Kidney disease, renal and urologic disease, and renal disorder are terms that refer to a variety of different disease processes involving damage to the filtering units of the kidneys (nephrons) which affect the kidneys ability to eliminate wastes and excess fluids [1]. Of particular importance to Aboriginal and Torres Strait Islander people is chronic kidney disease (CKD), which is defined as kidney damage or reduced kidney function that lasts for three months or more [2]. CKD is inclusive of different conditions, including diabetic nephropathy, hypertensive renal disease, glomerular disease, chronic renal failure, and end-stage renal disease (ESRD) [3]. If left untreated, kidney function can decrease to the point where kidney replacement therapy, in the form of dialysis (mechanical filtering of the blood to help maintain functions normally performed by the kidneys) or transplantation (implantation of a kidney from either a living or recently deceased donor) is necessary to survive [4]. ESRD, where the kidneys are operating at less than 15% of capacity and dialysis or transplant are required [1], is expensive to treat [5] and has a marked impact on the quality of life of those who suffer from the disease as well as those who care for them [6].

A number of risk factors are associated with kidney disease, including obesity, hypertension, diabetes mellitus, tobacco use, established cardiovascular disease, age, family history, severe socio-economic disadvantage and LBW [7][8][9]. These factors are particularly common among Aboriginal and Torres Strait Islander people and contribute to high rates of CKD [4][10]

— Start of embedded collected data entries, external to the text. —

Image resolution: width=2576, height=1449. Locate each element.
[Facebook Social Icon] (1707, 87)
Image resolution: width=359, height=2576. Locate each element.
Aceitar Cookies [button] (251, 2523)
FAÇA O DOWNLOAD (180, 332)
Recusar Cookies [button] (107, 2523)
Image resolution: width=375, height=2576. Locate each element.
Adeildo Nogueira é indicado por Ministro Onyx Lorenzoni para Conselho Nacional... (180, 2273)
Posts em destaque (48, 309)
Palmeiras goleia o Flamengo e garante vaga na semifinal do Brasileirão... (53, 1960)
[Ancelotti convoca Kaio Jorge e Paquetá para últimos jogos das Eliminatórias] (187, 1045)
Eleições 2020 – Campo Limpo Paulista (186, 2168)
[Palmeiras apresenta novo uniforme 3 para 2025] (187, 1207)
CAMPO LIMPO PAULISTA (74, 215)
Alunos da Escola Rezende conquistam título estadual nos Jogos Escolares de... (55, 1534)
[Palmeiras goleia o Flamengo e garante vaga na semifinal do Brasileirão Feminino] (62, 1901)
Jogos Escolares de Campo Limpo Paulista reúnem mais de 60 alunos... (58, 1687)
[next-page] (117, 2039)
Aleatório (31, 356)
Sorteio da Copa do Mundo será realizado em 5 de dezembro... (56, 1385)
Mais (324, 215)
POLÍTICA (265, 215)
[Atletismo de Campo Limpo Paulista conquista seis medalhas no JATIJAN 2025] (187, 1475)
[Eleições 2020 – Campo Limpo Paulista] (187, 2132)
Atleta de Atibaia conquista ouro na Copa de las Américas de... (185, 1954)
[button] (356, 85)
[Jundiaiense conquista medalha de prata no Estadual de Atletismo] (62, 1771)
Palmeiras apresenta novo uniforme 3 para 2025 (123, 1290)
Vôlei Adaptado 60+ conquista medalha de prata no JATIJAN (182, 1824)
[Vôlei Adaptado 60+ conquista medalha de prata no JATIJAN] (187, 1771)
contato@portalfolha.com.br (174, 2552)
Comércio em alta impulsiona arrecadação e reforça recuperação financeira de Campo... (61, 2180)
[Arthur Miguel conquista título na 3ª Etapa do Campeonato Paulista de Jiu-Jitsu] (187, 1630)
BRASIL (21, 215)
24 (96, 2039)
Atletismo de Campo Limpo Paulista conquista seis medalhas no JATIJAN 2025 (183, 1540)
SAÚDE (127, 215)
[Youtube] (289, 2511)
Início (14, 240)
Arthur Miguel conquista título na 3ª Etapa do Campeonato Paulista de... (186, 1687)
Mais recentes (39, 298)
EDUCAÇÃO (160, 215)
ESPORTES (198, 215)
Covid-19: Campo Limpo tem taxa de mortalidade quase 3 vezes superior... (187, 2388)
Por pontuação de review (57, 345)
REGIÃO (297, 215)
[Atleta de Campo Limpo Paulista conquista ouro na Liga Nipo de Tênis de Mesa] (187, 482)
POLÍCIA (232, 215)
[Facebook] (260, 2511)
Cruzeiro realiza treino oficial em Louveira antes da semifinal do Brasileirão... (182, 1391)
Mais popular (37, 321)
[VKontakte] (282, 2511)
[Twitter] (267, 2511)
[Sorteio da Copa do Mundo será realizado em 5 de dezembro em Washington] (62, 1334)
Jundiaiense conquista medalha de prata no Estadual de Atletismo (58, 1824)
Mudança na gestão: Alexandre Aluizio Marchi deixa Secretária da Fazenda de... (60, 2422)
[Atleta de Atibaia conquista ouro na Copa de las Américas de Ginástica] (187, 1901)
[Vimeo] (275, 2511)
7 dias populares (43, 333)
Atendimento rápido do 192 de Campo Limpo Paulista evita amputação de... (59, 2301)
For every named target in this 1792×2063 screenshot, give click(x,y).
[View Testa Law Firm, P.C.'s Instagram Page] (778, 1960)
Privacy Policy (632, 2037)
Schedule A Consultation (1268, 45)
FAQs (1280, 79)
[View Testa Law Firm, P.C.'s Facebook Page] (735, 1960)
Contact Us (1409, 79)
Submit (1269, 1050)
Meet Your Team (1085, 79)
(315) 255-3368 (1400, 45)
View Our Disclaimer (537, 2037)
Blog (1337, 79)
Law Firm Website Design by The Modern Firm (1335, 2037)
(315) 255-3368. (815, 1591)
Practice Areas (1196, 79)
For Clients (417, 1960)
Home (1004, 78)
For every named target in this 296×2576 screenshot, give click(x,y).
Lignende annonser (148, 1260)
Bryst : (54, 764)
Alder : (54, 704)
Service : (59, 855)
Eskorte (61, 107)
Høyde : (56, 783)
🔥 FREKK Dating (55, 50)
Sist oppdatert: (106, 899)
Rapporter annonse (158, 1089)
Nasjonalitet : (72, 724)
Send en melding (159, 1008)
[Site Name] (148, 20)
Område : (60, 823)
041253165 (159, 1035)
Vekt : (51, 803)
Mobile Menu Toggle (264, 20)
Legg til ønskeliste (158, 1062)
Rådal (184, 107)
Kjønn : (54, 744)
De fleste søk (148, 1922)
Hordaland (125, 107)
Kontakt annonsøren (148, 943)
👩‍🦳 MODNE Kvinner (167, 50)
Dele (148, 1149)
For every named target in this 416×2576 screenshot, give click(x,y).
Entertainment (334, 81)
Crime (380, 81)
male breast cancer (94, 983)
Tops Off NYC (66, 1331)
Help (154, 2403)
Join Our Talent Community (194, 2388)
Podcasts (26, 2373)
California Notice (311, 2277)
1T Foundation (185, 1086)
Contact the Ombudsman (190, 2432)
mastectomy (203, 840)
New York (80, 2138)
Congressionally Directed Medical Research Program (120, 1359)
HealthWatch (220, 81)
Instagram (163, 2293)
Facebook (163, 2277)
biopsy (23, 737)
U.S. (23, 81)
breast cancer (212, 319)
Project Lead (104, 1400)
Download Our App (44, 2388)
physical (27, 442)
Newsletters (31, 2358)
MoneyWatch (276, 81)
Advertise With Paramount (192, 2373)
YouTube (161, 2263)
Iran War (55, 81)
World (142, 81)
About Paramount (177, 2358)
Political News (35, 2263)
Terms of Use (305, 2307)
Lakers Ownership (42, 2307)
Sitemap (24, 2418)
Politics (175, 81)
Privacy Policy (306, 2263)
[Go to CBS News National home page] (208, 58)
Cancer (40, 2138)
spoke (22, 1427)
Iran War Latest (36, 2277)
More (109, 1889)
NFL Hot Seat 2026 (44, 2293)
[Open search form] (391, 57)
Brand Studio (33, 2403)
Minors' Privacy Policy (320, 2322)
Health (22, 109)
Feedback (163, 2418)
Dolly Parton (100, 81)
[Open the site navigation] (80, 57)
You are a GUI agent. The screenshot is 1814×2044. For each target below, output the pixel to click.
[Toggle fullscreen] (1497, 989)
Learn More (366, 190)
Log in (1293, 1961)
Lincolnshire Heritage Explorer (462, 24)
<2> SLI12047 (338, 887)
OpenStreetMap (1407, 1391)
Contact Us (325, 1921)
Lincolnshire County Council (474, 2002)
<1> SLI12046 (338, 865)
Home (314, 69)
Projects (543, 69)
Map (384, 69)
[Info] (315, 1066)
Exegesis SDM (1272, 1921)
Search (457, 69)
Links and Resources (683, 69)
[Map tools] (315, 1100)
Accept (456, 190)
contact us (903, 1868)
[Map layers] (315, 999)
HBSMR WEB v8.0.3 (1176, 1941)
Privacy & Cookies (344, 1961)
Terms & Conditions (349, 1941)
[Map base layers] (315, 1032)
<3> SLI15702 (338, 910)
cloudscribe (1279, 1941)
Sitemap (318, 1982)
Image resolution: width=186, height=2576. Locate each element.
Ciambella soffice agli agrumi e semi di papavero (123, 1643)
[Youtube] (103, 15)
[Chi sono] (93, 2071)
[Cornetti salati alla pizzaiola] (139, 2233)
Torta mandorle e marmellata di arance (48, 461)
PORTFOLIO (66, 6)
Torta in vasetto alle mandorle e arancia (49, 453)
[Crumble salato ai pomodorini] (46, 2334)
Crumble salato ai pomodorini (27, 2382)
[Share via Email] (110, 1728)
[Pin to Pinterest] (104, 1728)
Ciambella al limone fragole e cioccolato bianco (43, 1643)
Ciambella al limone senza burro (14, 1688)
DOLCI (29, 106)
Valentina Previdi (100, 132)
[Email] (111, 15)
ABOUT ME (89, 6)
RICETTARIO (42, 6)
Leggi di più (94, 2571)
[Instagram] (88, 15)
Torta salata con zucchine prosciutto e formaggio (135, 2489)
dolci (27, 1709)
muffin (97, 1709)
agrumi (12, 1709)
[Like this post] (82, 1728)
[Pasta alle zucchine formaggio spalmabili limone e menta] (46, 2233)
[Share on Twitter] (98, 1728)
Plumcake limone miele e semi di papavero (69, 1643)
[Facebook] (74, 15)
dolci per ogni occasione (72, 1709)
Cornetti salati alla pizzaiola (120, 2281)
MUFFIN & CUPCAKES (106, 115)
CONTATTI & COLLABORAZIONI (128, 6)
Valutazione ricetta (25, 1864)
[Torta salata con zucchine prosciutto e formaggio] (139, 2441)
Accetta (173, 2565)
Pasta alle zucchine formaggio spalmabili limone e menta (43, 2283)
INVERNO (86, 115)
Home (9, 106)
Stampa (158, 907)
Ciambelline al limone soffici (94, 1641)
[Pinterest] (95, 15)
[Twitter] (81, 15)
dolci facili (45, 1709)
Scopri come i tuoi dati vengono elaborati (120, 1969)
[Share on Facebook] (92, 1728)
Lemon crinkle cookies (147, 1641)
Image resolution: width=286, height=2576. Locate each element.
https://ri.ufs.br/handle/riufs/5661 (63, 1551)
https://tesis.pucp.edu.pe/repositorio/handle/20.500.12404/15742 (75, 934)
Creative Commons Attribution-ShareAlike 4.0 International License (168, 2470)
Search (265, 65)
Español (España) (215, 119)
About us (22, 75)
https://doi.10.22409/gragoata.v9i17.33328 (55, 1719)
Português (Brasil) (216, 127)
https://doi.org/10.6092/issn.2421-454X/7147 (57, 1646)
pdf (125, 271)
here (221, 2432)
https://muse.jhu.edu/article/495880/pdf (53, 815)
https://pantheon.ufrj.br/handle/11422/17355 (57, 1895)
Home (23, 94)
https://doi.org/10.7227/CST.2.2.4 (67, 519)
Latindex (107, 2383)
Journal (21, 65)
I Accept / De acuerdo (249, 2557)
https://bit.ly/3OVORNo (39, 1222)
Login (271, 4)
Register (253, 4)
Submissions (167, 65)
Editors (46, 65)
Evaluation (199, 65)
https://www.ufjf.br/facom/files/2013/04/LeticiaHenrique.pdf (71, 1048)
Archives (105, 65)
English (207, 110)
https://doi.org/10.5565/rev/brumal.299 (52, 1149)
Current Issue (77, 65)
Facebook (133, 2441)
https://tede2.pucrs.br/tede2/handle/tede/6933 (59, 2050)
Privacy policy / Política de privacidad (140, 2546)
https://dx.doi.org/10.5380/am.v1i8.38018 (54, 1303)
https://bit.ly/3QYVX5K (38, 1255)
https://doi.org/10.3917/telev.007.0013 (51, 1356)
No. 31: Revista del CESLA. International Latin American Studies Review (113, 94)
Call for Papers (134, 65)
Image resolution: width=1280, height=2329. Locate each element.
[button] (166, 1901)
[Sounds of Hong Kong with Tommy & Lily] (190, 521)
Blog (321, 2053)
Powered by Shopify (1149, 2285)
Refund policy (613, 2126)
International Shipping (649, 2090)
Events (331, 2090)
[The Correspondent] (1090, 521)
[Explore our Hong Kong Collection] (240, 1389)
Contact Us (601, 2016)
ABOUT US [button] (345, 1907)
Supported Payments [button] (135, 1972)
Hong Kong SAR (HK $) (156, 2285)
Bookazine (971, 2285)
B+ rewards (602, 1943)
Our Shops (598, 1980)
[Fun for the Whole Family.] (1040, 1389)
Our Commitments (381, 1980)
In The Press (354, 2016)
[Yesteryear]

Extent of kidney disease among Aboriginal and Torres Strait Islander people
Prevalence/incidence

Around 1.8% of Aboriginal and Torres Strait Islander people reported that they had kidney disease as a long-term health condition in the 2012-2013 AATSIHS [11]. After age-adjustment, the prevalence of kidney disease as a long-term health condition was 3.7 times higher for Aboriginal and Torres Strait Islander people than for non-Indigenous people. The proportions of Aboriginal and Torres Strait Islander people reporting kidney disease were similar for males and females, but the age-adjusted Aboriginal and Torres Strait Islander: non-Indigenous rate ratio was slightly higher for males (3.9) than for females (3.6). The reported prevalence of kidney disease among Aboriginal and Torres Strait Islander people was less than 2% for all age-groups under 45 years, increasing to 4.0% for those aged 45-54 years and 7.7% for those aged 55 years and over.

With most information on CKD limited to self-reported data, the primary focus in the literature has been on ESRD. The overall incidence rate of ESRD for Aboriginal and Torres Strait Islander people is consistently reported as being considerably higher than for non-Indigenous people [12]. Rates fluctuate from year to year but in recent years Aboriginal and Torres Strait Islander rates have stabilised.

Data from the ANZDATA27 for the five-year period 2010-2014 reveal that the age-standardised notification rate of ESRD for Aboriginal and Torres Strait Islander people was 615 per 1,000,000 population, 6.6 times the rate for non-Indigenous people (Derived from [13][14][15][16]).

Notification rates of ESRD were higher for Aboriginal and Torres Strait Islander people than for non-Indigenous people in all states and territories, with the highest rates recorded for Aboriginal and Torres Strait Islander people living in the NT (1,696 per 1,000,000), WA (1,008 per 1,000,000), and SA (676 per 1,000,000) (Table 22) (Derived from [13][14][15][16]).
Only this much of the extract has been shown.